(Problem to solve): The full listing needs to be output exactly.

(Data for this exercise):
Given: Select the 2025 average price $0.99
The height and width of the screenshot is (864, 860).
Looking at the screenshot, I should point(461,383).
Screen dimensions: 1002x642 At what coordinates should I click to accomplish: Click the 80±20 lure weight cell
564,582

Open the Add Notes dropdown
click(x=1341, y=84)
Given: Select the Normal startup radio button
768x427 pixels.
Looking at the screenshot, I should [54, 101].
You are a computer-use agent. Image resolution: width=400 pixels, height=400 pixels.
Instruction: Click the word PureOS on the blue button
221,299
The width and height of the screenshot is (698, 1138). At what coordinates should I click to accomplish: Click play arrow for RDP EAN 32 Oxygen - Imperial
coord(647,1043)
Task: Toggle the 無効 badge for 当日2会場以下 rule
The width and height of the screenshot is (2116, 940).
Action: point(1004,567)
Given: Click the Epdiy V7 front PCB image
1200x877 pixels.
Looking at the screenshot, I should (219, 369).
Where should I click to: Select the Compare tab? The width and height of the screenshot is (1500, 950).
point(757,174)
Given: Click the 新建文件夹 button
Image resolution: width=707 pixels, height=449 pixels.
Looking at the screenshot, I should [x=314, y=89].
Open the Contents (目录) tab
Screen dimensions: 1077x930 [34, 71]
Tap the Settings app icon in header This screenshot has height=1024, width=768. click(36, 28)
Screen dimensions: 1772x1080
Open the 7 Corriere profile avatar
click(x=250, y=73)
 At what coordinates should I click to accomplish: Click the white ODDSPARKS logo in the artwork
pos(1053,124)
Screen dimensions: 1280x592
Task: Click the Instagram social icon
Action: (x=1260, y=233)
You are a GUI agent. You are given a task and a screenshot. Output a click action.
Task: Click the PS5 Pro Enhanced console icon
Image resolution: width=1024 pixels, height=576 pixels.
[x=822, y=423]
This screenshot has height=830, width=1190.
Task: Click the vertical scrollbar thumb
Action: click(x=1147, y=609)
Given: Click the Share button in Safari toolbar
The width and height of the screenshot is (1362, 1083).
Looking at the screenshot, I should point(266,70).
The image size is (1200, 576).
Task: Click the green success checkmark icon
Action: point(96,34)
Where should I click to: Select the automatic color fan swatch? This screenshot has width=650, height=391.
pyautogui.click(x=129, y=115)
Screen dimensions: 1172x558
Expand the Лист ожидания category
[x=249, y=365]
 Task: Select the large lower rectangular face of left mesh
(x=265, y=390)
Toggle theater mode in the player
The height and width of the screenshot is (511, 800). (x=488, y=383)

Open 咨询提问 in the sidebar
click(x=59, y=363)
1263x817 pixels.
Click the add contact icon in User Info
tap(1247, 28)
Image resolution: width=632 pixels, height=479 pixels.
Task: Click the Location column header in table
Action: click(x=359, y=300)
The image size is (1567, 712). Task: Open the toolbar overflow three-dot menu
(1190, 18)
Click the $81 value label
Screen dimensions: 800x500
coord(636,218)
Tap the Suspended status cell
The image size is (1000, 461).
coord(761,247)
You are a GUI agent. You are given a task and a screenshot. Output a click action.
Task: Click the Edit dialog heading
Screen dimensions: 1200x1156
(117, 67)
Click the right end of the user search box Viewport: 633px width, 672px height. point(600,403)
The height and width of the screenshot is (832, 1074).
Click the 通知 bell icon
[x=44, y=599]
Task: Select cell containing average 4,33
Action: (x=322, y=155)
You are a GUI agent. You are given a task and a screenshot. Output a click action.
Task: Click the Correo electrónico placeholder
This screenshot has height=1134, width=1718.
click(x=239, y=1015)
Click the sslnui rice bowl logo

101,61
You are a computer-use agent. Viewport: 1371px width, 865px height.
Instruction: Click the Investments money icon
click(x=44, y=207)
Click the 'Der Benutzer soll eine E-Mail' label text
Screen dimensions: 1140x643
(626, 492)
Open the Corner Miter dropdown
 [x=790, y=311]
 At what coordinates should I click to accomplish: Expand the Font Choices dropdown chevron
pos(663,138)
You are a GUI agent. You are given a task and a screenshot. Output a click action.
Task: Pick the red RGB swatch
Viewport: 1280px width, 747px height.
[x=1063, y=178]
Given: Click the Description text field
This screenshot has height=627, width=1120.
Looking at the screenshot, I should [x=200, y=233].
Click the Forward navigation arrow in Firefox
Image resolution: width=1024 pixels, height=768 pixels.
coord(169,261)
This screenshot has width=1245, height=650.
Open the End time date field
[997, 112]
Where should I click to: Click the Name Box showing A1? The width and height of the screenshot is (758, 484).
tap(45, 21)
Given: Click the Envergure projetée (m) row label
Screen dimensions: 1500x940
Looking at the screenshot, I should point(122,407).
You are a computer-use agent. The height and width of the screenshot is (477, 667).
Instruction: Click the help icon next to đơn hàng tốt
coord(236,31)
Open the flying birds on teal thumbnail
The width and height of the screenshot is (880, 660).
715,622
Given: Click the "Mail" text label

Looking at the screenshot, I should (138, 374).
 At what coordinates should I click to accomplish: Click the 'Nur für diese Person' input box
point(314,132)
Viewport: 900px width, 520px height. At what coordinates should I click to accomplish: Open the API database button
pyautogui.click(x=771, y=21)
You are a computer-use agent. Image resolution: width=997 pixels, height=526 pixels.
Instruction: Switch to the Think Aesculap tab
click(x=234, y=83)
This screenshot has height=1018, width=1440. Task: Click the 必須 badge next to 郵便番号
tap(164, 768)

(Task response):
Given: Select the 2025 average price $0.99
The height and width of the screenshot is (864, 860).
Looking at the screenshot, I should point(461,383).
Screen dimensions: 1002x642 At what coordinates should I click to accomplish: Click the 80±20 lure weight cell
564,582

Open the Add Notes dropdown
click(x=1341, y=84)
Given: Select the Normal startup radio button
768x427 pixels.
Looking at the screenshot, I should [54, 101].
You are a computer-use agent. Image resolution: width=400 pixels, height=400 pixels.
Instruction: Click the word PureOS on the blue button
221,299
The width and height of the screenshot is (698, 1138). At what coordinates should I click to accomplish: Click play arrow for RDP EAN 32 Oxygen - Imperial
coord(647,1043)
Task: Toggle the 無効 badge for 当日2会場以下 rule
The width and height of the screenshot is (2116, 940).
Action: point(1004,567)
Given: Click the Epdiy V7 front PCB image
1200x877 pixels.
Looking at the screenshot, I should (219, 369).
Where should I click to: Select the Compare tab? The width and height of the screenshot is (1500, 950).
point(757,174)
Given: Click the 新建文件夹 button
Image resolution: width=707 pixels, height=449 pixels.
Looking at the screenshot, I should [x=314, y=89].
Open the Contents (目录) tab
Screen dimensions: 1077x930 [34, 71]
Tap the Settings app icon in header This screenshot has height=1024, width=768. click(36, 28)
Screen dimensions: 1772x1080
Open the 7 Corriere profile avatar
click(x=250, y=73)
 At what coordinates should I click to accomplish: Click the white ODDSPARKS logo in the artwork
pos(1053,124)
Screen dimensions: 1280x592
Task: Click the Instagram social icon
Action: (x=1260, y=233)
You are a GUI agent. You are given a task and a screenshot. Output a click action.
Task: Click the PS5 Pro Enhanced console icon
Image resolution: width=1024 pixels, height=576 pixels.
[x=822, y=423]
This screenshot has height=830, width=1190.
Task: Click the vertical scrollbar thumb
Action: click(x=1147, y=609)
Given: Click the Share button in Safari toolbar
The width and height of the screenshot is (1362, 1083).
Looking at the screenshot, I should point(266,70).
The image size is (1200, 576).
Task: Click the green success checkmark icon
Action: point(96,34)
Where should I click to: Select the automatic color fan swatch? This screenshot has width=650, height=391.
pyautogui.click(x=129, y=115)
Screen dimensions: 1172x558
Expand the Лист ожидания category
[x=249, y=365]
 Task: Select the large lower rectangular face of left mesh
(x=265, y=390)
Toggle theater mode in the player
The height and width of the screenshot is (511, 800). (x=488, y=383)

Open 咨询提问 in the sidebar
click(x=59, y=363)
1263x817 pixels.
Click the add contact icon in User Info
tap(1247, 28)
Image resolution: width=632 pixels, height=479 pixels.
Task: Click the Location column header in table
Action: click(x=359, y=300)
The image size is (1567, 712). Task: Open the toolbar overflow three-dot menu
(1190, 18)
Click the $81 value label
Screen dimensions: 800x500
coord(636,218)
Tap the Suspended status cell
The image size is (1000, 461).
coord(761,247)
You are a GUI agent. You are given a task and a screenshot. Output a click action.
Task: Click the Edit dialog heading
Screen dimensions: 1200x1156
(117, 67)
Click the right end of the user search box Viewport: 633px width, 672px height. point(600,403)
The height and width of the screenshot is (832, 1074).
Click the 通知 bell icon
[x=44, y=599]
Task: Select cell containing average 4,33
Action: (x=322, y=155)
You are a GUI agent. You are given a task and a screenshot. Output a click action.
Task: Click the Correo electrónico placeholder
This screenshot has height=1134, width=1718.
click(x=239, y=1015)
Click the sslnui rice bowl logo

101,61
You are a computer-use agent. Viewport: 1371px width, 865px height.
Instruction: Click the Investments money icon
click(x=44, y=207)
Click the 'Der Benutzer soll eine E-Mail' label text
Screen dimensions: 1140x643
(626, 492)
Open the Corner Miter dropdown
 [x=790, y=311]
 At what coordinates should I click to accomplish: Expand the Font Choices dropdown chevron
pos(663,138)
You are a GUI agent. You are given a task and a screenshot. Output a click action.
Task: Pick the red RGB swatch
Viewport: 1280px width, 747px height.
[x=1063, y=178]
Given: Click the Description text field
This screenshot has height=627, width=1120.
Looking at the screenshot, I should [x=200, y=233].
Click the Forward navigation arrow in Firefox
Image resolution: width=1024 pixels, height=768 pixels.
coord(169,261)
This screenshot has width=1245, height=650.
Open the End time date field
[997, 112]
Where should I click to: Click the Name Box showing A1? The width and height of the screenshot is (758, 484).
tap(45, 21)
Given: Click the Envergure projetée (m) row label
Screen dimensions: 1500x940
Looking at the screenshot, I should point(122,407).
You are a computer-use agent. The height and width of the screenshot is (477, 667).
Instruction: Click the help icon next to đơn hàng tốt
coord(236,31)
Open the flying birds on teal thumbnail
The width and height of the screenshot is (880, 660).
715,622
Given: Click the "Mail" text label

Looking at the screenshot, I should (138, 374).
 At what coordinates should I click to accomplish: Click the 'Nur für diese Person' input box
point(314,132)
Viewport: 900px width, 520px height. At what coordinates should I click to accomplish: Open the API database button
pyautogui.click(x=771, y=21)
You are a computer-use agent. Image resolution: width=997 pixels, height=526 pixels.
Instruction: Switch to the Think Aesculap tab
click(x=234, y=83)
This screenshot has height=1018, width=1440. Task: Click the 必須 badge next to 郵便番号
tap(164, 768)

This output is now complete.